Inlining error in Hopper matmul with AxisMapping and grid swizzling #3671

jacobhinkle · 2025-01-06T18:03:13Z

The inlining logic for MmaOp with AxisMapping checks that unmapped dimensions are Broadcast. We expect to have something like this

t0 {
  logical: [ iS0{M} iS1{K} ]
  loop: [ iS2{ ceilDiv(M, 256) }  bS5{1}  iS3{256} bS6{256} ... ]
    Split iS0 by 256 -> iS2, iS3
    Split bS4 by 256 -> bS5, bS6
      ...
  additional ids: bS4{1}
}
t1 {
  logical: [ iS10{N} iS11{K} ]
  loop: [ bS13{1} iS15{ ceilDiv(N, 256) } bS14{256} iS16{256} ... ]
    Split bS12 by 256 -> bS13, bS14
    Split iS10 by 256 -> iS15, iS16
      ...
  additional ids: bS12{1}
}

In this case, we are able to inline the mma operation that consumes these two tensors, but we check that the unmapped IDs 5, 6, 13, and 14 are Broadcast and that the operation is an MmaOp.

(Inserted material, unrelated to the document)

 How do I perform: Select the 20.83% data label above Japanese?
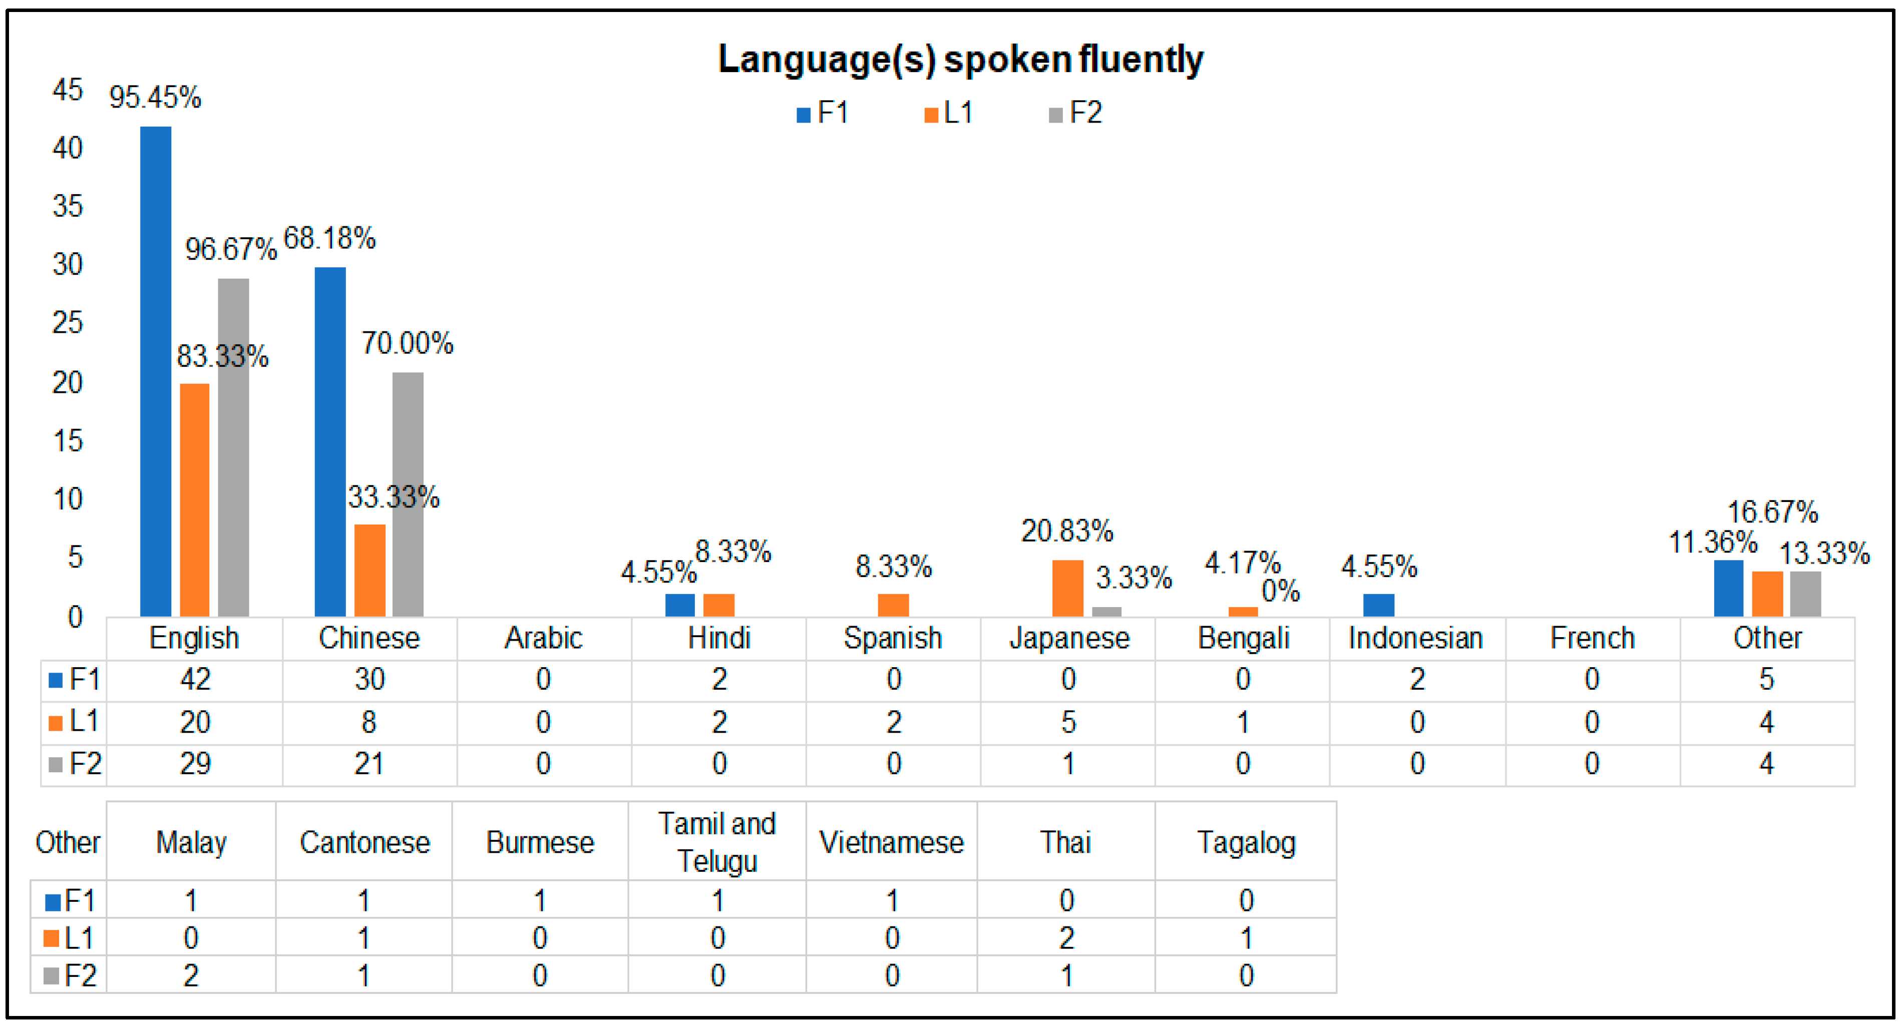coord(1067,531)
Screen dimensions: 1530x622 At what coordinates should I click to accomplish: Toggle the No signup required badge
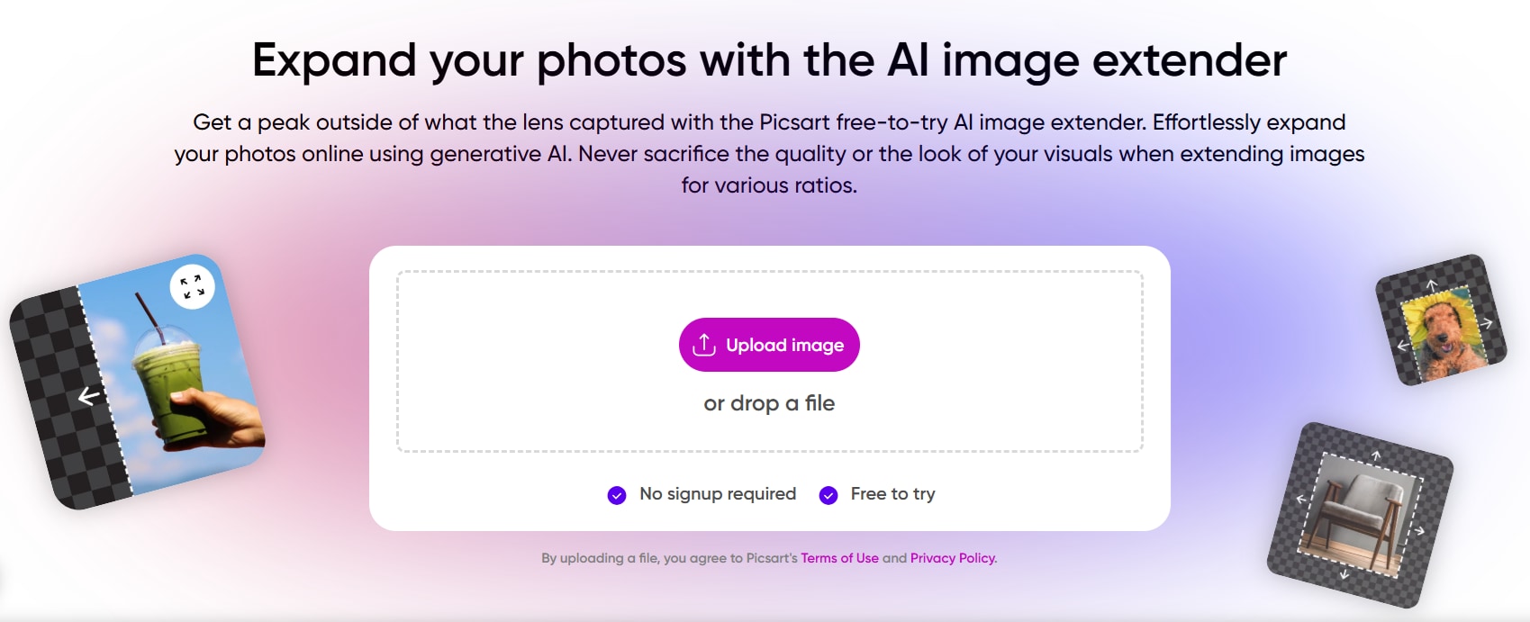(702, 493)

In the case of grid swizzling by a factor 4, we will do some further scheduling here. For example we will have

t0 {
  logical: [ iS0{M} iS1{K} ]
  loop: [ iS21{ ceilDiv( ceilDiv(M, 256), 4) } iS22{4} iS3{256} bS6{256} ... ]
    Split iS0 by 256 -> iS2, iS3
    Split bS4 by 256 -> bS5, bS6
    Split iS2 by 4 -> iS20, iS21{4}
    Merge bS5 with iS21{4} -> iS22{4}
      ...
  additional ids: bS4{1}
}

Now we have mixed the first two outer dimensions with this swizzle and what used to be a simple split of a loop broadcast (bS5) is now an iteration ID iS22{4} resulting from the merge.

I am not sure yet how to address this. I don't think we can just inline here without some other changes since when I disable this check I get errors in expression sorting.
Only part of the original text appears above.